Widespread resistance to chemotherapeutic agents is one of the biggest challenges facing human health and the agricultural industry, with resistance to all current anthelmintics now recorded and few new agents or vaccines available. Understanding the development of drug resistance in parasitic nematodes is critical to prolonging the efficacy of current anthelmintics, developing markers for monitoring drug resistance and is beneficial in the design of new chemotherapeutic agents or targets. This study describes the development of ivermectin-resistant strains of the model nematode Caenorhabditis elegans through step-wise exposure to increasing doses of ivermectin commencing with a non-toxic dose of 1 ng/ml. Resistant strains were developed that displayed a multidrug resistance phenotype with cross-resistance to the related drug moxidectin and to other anthelmintics, levamisole and pyrantel, but not albendazole. Resistance was associated with increased expression of the multidrug resistance proteins (MRPs) and P-glycoproteins. Resistance to ivermectin was reversible by the co-administration of MRP, P-glycoprotein and glutathione biosynthesis inhibitors, confirming the involvement of these proteins in resistance.

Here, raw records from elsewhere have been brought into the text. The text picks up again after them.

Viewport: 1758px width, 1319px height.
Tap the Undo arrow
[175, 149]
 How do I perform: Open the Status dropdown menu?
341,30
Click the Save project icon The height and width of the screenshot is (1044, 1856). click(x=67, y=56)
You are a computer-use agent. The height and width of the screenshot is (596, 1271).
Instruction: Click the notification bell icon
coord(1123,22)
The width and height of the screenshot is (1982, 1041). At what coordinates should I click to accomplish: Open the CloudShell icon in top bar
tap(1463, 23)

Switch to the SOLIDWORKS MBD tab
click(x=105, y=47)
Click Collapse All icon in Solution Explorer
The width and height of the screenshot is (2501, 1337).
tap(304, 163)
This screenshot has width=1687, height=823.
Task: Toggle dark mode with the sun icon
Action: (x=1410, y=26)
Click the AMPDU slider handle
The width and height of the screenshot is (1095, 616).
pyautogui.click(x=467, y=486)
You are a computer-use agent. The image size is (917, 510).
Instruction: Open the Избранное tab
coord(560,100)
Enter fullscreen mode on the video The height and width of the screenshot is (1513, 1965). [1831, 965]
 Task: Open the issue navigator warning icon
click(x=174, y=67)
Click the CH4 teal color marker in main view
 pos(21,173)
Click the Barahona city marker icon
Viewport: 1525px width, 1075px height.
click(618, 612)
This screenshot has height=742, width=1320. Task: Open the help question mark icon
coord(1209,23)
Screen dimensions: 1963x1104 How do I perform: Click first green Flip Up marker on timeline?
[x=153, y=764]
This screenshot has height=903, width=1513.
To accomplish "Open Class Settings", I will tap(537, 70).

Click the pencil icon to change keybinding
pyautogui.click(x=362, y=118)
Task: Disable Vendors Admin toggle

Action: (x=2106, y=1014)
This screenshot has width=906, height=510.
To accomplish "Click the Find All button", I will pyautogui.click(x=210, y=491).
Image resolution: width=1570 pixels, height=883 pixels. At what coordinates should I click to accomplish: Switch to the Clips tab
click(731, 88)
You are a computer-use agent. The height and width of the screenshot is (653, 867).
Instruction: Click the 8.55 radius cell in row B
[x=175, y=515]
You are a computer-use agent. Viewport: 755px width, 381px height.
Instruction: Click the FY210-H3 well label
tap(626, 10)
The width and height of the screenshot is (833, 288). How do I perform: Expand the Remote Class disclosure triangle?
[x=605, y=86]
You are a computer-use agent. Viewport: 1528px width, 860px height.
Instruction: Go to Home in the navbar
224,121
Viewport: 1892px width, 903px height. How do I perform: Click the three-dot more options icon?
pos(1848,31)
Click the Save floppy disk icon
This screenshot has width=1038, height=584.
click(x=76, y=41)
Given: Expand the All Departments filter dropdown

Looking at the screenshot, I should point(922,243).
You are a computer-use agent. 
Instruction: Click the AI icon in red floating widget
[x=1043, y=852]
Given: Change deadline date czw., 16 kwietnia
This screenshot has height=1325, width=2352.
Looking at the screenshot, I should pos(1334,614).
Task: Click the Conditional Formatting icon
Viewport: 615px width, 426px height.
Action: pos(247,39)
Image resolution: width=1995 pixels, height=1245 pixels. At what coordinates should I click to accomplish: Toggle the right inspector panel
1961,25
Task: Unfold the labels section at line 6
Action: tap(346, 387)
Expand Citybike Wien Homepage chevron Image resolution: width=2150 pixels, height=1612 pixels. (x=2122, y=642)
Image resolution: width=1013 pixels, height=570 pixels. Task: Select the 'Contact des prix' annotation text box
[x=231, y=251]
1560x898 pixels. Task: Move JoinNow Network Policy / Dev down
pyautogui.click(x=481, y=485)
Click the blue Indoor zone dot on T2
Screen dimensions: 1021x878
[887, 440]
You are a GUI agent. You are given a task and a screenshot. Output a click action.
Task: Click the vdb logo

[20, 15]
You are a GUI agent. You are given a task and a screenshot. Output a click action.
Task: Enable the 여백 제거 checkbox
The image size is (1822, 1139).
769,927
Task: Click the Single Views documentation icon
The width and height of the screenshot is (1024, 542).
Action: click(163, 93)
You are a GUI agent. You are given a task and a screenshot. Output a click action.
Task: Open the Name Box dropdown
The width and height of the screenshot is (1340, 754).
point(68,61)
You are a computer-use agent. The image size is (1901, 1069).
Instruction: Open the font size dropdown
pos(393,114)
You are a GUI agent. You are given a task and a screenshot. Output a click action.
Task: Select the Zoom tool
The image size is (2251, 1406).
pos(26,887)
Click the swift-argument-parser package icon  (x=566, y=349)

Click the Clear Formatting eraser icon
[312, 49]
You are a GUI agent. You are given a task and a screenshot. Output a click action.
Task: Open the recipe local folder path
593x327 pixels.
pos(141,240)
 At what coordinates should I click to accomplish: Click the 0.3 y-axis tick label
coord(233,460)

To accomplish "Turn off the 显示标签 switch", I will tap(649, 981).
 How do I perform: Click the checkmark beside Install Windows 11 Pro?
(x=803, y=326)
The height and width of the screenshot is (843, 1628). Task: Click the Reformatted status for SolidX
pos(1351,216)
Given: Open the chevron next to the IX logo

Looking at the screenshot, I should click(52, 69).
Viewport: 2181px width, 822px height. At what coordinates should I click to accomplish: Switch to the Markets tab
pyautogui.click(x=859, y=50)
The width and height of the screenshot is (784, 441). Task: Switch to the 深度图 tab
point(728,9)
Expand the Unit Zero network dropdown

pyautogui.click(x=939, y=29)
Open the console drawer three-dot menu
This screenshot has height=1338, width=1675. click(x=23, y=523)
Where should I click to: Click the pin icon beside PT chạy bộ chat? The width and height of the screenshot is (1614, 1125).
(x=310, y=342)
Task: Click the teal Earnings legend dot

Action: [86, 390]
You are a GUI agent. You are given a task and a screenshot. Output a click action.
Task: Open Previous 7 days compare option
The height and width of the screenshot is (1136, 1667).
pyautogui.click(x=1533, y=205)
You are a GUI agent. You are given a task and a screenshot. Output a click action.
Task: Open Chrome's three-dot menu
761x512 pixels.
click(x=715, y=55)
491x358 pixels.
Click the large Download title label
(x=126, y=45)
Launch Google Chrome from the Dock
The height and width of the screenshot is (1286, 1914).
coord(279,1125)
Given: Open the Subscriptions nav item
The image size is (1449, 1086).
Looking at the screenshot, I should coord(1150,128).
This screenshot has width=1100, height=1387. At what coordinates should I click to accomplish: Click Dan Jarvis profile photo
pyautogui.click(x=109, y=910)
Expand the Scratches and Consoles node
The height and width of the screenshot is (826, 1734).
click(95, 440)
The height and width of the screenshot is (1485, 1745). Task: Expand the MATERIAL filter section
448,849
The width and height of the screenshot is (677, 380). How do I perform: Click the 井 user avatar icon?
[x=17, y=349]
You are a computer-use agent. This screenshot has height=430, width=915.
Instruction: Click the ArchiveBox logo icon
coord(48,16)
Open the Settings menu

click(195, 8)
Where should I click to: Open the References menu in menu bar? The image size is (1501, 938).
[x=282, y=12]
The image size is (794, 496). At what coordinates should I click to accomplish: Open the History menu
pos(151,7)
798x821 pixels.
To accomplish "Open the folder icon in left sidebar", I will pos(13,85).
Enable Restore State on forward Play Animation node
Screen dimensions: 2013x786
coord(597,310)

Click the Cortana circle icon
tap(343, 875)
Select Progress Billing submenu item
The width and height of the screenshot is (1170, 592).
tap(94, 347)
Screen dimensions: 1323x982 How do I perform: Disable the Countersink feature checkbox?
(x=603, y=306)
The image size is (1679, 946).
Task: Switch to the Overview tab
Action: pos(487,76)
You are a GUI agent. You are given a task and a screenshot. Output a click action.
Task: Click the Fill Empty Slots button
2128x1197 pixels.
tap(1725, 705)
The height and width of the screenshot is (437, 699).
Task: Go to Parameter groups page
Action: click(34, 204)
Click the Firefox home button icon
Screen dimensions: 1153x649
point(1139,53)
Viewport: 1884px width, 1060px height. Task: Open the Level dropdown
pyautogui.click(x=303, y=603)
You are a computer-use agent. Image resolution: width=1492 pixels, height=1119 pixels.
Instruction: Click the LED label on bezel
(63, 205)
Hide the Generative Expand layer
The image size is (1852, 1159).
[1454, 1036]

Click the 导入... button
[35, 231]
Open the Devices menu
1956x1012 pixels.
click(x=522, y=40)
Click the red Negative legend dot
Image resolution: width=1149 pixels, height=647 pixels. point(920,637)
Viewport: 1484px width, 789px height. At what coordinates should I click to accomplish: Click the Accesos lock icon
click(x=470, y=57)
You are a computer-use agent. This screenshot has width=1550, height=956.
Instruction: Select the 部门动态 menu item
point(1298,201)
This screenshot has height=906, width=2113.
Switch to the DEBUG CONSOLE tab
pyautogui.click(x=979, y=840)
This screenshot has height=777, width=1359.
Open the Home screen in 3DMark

In our model, resistance to low levels of ivermectin (<or=6 ng/ml) was associated with increased expression of mrp-1 and pgp-1 and decreased glutathione, while higher level resistance (10 ng/ml) was primarily associated with the increased expression of P-glycoproteins. Importantly, resistance was stable after 3 months without ivermectin treatment. This clearly demonstrates the involvement of transport proteins in ivermectin resistance and provides a model to understand drug resistance and its reversal.